Code for IEEE MultiMedia Paper "Modeling Incongruity between Modalities for Multimodal Sarcasm Detection.", which was awarded the IEEE MultiMedia 2021 Best Paper Award by the IEEE Computer Society Publications Board.
Clone this repo and install requirements(python 3.8, torch, sklearn).
Download dataset files(about 640 MB), extract them and put them in the root directory
Contained files (15 files)
- TAttention_Mask_Relu_Score_bert_context_dataset.pickle [Pre-processed Dataset]
- TAttention_Mask_Relu_Score_dataset.pickle [Pre-processed Dataset]
- context_bert_all.dataset [Context Textual Feature]
- context_resnet.pickle [Context Visual Feature]
- context_audio.pickle [Context Acoustic Feature]
- context_audio_mask.pickle [Used Context Acoustic Feature]
- bert_global_embedding.pickle [Utterance-level Textual Feature]
- sarcasm_resnet_utterance.pickle [Utterance-level Visual Feature]
- sarcasm_opensmile_utterance.dataset [Utterance-level Acoustic Feature]
- audio_mask.pickle [Used Utterance-level Acoustic Feature]

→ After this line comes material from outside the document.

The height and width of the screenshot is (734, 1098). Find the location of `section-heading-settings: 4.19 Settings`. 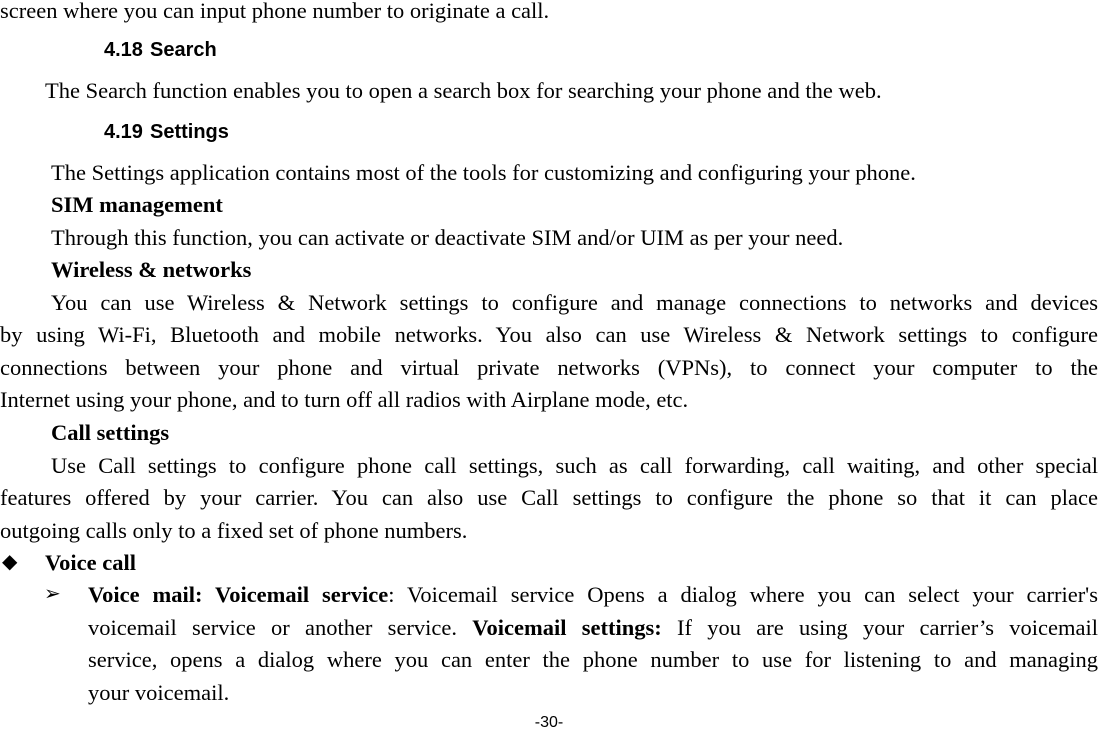

section-heading-settings: 4.19 Settings is located at coordinates (166, 132).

- sarcasm_vat_ferplus.dataset [Word-level Visual and Acoustic Feature]
- sarcasm_last_bert.dataset [Word-level Textual Feature]
- SentiWords_1.1.txt [Sentiment Lexicon]
- sarcasm_dataset_indices.pickle [Official Dataset Splits]
- sarcasm_data.json [Official Dataset Annoation]
- We extract the word-level, utterance-level and context features from the multimodal inputs.
- We perform feature selection for the audio features to reduce the feature dimension.
- We first train the model and then extract the features before the classification layer. The extraced features are feed into the SVM to obtian the final results.
If you only want to reproduce our experimental results, you can run the code like this.
# Word-Level + Utterance-Level
python svm_classification.py --name TAttention_Mask_Relu_Score
# Word-Level + Utterance-Level + Context
python svm_classification_context.py --name TAttention_Mask_Relu_Score_bert_context
If you want to train our model from scratch, you can first run the main*.py to train the model.
# Using context features
python main_context.py --model TAttention_Mask_Relu_Score --name TAttention_Mask_Relu_Score_bert_context
# Without context features
python main_batch.py --model TAttention_Mask_Relu_Score --name TAttention_Mask_Relu_Score
And then you can run the feature_extraction*.py
# Using context features
python feature_extraction_context.py --name TAttention_Mask_Relu_Score_bert_context
# Without context features
python feature_extraction.py --name TAttention_Mask_Relu_Score
Finally, you can run the svm_classification*.py to evaluate the model.
Using context
Setting | Weighted Precision | Weighted Recall | Weighted F1-score |
---|---|---|---|
Speaker-Dependent | 75.9 | 75.2 | 75.1 |
Speaker-Independent | 74.4 | 73.2 | 72.0 |
Without context
Setting | Weighted Precision | Weighted Recall | Weighted F1-score |
---|---|---|---|
Speaker-Dependent | 75.2 | 74.6 | 74.5 |
Speaker-Independent | 71.9 | 71.3 | 70.0 |
@article{wu2021modeling,
title={Modeling incongruity between modalities for multimodal sarcasm detection},
author={Wu, Yang and Zhao, Yanyan and Lu, Xin and Qin, Bing and Wu, Yin and Sheng, Jian and Li, Jinlong},
journal={IEEE MultiMedia},
volume={28},
number={2},
pages={86--95},
year={2021},
publisher={IEEE}
}